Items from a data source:
# # #
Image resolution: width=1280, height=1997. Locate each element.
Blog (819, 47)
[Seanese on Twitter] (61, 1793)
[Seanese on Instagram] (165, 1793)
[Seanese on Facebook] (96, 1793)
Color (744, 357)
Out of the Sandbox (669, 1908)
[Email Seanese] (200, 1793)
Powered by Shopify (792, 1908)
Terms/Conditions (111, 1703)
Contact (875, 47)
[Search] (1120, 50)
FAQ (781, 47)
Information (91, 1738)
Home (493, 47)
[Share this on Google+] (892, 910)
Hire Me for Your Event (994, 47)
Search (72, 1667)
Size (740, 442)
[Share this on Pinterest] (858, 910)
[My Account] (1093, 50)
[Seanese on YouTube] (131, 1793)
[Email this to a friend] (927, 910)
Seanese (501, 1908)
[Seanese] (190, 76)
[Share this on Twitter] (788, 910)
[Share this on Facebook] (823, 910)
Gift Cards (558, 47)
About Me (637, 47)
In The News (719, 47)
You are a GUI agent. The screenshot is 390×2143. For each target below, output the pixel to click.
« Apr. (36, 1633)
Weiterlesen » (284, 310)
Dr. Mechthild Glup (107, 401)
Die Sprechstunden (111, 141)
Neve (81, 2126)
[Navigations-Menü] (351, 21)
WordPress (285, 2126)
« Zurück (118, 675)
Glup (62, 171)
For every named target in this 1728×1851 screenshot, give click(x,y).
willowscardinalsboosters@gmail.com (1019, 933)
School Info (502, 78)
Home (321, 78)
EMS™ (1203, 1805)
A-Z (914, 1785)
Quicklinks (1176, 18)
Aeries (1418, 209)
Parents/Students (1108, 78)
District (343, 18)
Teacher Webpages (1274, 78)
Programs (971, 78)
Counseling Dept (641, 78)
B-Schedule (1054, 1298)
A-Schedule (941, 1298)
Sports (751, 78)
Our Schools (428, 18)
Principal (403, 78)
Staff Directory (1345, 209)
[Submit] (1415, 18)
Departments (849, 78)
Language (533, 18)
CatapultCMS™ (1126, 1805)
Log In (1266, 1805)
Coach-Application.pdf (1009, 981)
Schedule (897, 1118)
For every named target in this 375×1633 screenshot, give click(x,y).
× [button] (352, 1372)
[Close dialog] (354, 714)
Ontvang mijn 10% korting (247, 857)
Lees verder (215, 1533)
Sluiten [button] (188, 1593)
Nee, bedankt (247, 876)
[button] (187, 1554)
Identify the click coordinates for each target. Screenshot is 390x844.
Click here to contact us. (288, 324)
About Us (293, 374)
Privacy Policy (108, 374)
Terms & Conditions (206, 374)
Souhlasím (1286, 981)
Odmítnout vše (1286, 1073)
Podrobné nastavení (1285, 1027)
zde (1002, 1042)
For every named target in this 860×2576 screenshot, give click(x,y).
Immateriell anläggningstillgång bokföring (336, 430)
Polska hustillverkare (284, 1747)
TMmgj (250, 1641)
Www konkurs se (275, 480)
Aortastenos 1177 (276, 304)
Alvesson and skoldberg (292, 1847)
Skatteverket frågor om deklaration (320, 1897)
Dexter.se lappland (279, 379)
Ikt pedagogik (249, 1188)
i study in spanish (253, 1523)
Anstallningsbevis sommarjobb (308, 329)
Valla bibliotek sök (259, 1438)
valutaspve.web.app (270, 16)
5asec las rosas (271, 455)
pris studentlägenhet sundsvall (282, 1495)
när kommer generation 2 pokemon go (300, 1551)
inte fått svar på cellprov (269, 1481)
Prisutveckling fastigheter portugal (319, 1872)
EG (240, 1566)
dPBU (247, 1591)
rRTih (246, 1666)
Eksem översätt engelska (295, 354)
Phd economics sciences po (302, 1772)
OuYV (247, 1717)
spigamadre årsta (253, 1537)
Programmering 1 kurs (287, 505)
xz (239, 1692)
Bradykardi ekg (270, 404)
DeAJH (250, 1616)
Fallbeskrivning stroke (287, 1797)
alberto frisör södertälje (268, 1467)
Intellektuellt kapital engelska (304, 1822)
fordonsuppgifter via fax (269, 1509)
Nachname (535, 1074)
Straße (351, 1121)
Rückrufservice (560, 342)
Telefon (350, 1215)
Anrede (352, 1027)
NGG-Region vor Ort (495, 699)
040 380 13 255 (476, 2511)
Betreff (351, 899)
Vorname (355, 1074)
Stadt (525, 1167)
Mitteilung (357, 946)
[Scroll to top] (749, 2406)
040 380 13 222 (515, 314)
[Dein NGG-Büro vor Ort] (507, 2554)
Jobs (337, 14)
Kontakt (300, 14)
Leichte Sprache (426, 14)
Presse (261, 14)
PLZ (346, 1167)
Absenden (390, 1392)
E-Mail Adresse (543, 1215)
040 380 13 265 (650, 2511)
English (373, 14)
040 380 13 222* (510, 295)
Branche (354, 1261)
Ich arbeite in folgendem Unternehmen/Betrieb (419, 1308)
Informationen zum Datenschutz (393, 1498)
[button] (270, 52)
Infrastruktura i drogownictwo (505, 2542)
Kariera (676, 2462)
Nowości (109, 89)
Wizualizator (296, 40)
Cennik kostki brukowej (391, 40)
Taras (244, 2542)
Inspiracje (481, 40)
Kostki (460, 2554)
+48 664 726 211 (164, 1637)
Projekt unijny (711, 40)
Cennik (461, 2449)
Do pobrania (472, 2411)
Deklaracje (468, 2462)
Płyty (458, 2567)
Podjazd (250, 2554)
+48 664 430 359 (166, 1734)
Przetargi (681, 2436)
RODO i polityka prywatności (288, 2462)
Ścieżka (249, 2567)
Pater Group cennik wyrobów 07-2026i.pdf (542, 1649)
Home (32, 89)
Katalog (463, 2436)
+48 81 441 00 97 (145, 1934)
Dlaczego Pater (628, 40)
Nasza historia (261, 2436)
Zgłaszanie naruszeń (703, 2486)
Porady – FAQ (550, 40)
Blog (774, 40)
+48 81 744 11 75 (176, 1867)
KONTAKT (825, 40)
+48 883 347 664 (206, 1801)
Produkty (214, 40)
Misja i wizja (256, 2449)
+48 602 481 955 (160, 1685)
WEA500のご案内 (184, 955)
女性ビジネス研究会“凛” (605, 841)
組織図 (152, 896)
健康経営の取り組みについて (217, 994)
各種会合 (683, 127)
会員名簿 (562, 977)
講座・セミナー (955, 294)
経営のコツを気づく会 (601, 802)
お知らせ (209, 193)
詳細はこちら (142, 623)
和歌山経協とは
# # #
- **What you are asked to do**: Copy out each record from above, exactly.

- **Reply to the exercise**:
Image resolution: width=1280, height=1997. Locate each element.
Blog (819, 47)
[Seanese on Twitter] (61, 1793)
[Seanese on Instagram] (165, 1793)
[Seanese on Facebook] (96, 1793)
Color (744, 357)
Out of the Sandbox (669, 1908)
[Email Seanese] (200, 1793)
Powered by Shopify (792, 1908)
Terms/Conditions (111, 1703)
Contact (875, 47)
[Search] (1120, 50)
FAQ (781, 47)
Information (91, 1738)
Home (493, 47)
[Share this on Google+] (892, 910)
Hire Me for Your Event (994, 47)
Search (72, 1667)
Size (740, 442)
[Share this on Pinterest] (858, 910)
[My Account] (1093, 50)
[Seanese on YouTube] (131, 1793)
[Email this to a friend] (927, 910)
Seanese (501, 1908)
[Seanese] (190, 76)
[Share this on Twitter] (788, 910)
[Share this on Facebook] (823, 910)
Gift Cards (558, 47)
About Me (637, 47)
In The News (719, 47)
You are a GUI agent. The screenshot is 390×2143. For each target below, output the pixel to click.
« Apr. (36, 1633)
Weiterlesen » (284, 310)
Dr. Mechthild Glup (107, 401)
Die Sprechstunden (111, 141)
Neve (81, 2126)
[Navigations-Menü] (351, 21)
WordPress (285, 2126)
« Zurück (118, 675)
Glup (62, 171)
For every named target in this 1728×1851 screenshot, give click(x,y).
willowscardinalsboosters@gmail.com (1019, 933)
School Info (502, 78)
Home (321, 78)
EMS™ (1203, 1805)
A-Z (914, 1785)
Quicklinks (1176, 18)
Aeries (1418, 209)
Parents/Students (1108, 78)
District (343, 18)
Teacher Webpages (1274, 78)
Programs (971, 78)
Counseling Dept (641, 78)
B-Schedule (1054, 1298)
A-Schedule (941, 1298)
Sports (751, 78)
Our Schools (428, 18)
Principal (403, 78)
Staff Directory (1345, 209)
[Submit] (1415, 18)
Departments (849, 78)
Language (533, 18)
CatapultCMS™ (1126, 1805)
Log In (1266, 1805)
Coach-Application.pdf (1009, 981)
Schedule (897, 1118)
For every named target in this 375×1633 screenshot, give click(x,y).
× [button] (352, 1372)
[Close dialog] (354, 714)
Ontvang mijn 10% korting (247, 857)
Lees verder (215, 1533)
Sluiten [button] (188, 1593)
Nee, bedankt (247, 876)
[button] (187, 1554)
Identify the click coordinates for each target. Screenshot is 390x844.
Click here to contact us. (288, 324)
About Us (293, 374)
Privacy Policy (108, 374)
Terms & Conditions (206, 374)
Souhlasím (1286, 981)
Odmítnout vše (1286, 1073)
Podrobné nastavení (1285, 1027)
zde (1002, 1042)
For every named target in this 860×2576 screenshot, give click(x,y).
Immateriell anläggningstillgång bokföring (336, 430)
Polska hustillverkare (284, 1747)
TMmgj (250, 1641)
Www konkurs se (275, 480)
Aortastenos 1177 (276, 304)
Alvesson and skoldberg (292, 1847)
Skatteverket frågor om deklaration (320, 1897)
Dexter.se lappland (279, 379)
Ikt pedagogik (249, 1188)
i study in spanish (253, 1523)
Anstallningsbevis sommarjobb (308, 329)
Valla bibliotek sök (259, 1438)
valutaspve.web.app (270, 16)
5asec las rosas (271, 455)
pris studentlägenhet sundsvall (282, 1495)
när kommer generation 2 pokemon go (300, 1551)
inte fått svar på cellprov (269, 1481)
Prisutveckling fastigheter portugal (319, 1872)
EG (240, 1566)
dPBU (247, 1591)
rRTih (246, 1666)
Eksem översätt engelska (295, 354)
Phd economics sciences po (302, 1772)
OuYV (247, 1717)
spigamadre årsta (253, 1537)
Programmering 1 kurs (287, 505)
xz (239, 1692)
Bradykardi ekg (270, 404)
DeAJH (250, 1616)
Fallbeskrivning stroke (287, 1797)
alberto frisör södertälje (268, 1467)
Intellektuellt kapital engelska (304, 1822)
fordonsuppgifter via fax (269, 1509)
Nachname (535, 1074)
Straße (351, 1121)
Rückrufservice (560, 342)
Telefon (350, 1215)
Anrede (352, 1027)
NGG-Region vor Ort (495, 699)
040 380 13 255 (476, 2511)
Betreff (351, 899)
Vorname (355, 1074)
Stadt (525, 1167)
Mitteilung (357, 946)
[Scroll to top] (749, 2406)
040 380 13 222 (515, 314)
[Dein NGG-Büro vor Ort] (507, 2554)
Jobs (337, 14)
Kontakt (300, 14)
Leichte Sprache (426, 14)
Presse (261, 14)
PLZ (346, 1167)
Absenden (390, 1392)
E-Mail Adresse (543, 1215)
040 380 13 265 (650, 2511)
English (373, 14)
040 380 13 222* (510, 295)
Branche (354, 1261)
Ich arbeite in folgendem Unternehmen/Betrieb (419, 1308)
Informationen zum Datenschutz (393, 1498)
[button] (270, 52)
Infrastruktura i drogownictwo (505, 2542)
Kariera (676, 2462)
Nowości (109, 89)
Wizualizator (296, 40)
Cennik kostki brukowej (391, 40)
Taras (244, 2542)
Inspiracje (481, 40)
Kostki (460, 2554)
+48 664 726 211 (164, 1637)
Projekt unijny (711, 40)
Cennik (461, 2449)
Do pobrania (472, 2411)
Deklaracje (468, 2462)
Płyty (458, 2567)
Podjazd (250, 2554)
+48 664 430 359 (166, 1734)
Przetargi (681, 2436)
RODO i polityka prywatności (288, 2462)
Ścieżka (249, 2567)
Pater Group cennik wyrobów 07-2026i.pdf (542, 1649)
Home (32, 89)
Katalog (463, 2436)
+48 81 441 00 97 (145, 1934)
Dlaczego Pater (628, 40)
Nasza historia (261, 2436)
Zgłaszanie naruszeń (703, 2486)
Porady – FAQ (550, 40)
Blog (774, 40)
+48 81 744 11 75 (176, 1867)
KONTAKT (825, 40)
+48 883 347 664 (206, 1801)
Produkty (214, 40)
Misja i wizja (256, 2449)
+48 602 481 955 (160, 1685)
WEA500のご案内 (184, 955)
女性ビジネス研究会“凛” (605, 841)
組織図 (152, 896)
健康経営の取り組みについて (217, 994)
各種会合 (683, 127)
会員名簿 (562, 977)
講座・セミナー (955, 294)
経営のコツを気づく会 (601, 802)
お知らせ (209, 193)
詳細はこちら (142, 623)
和歌山経協とは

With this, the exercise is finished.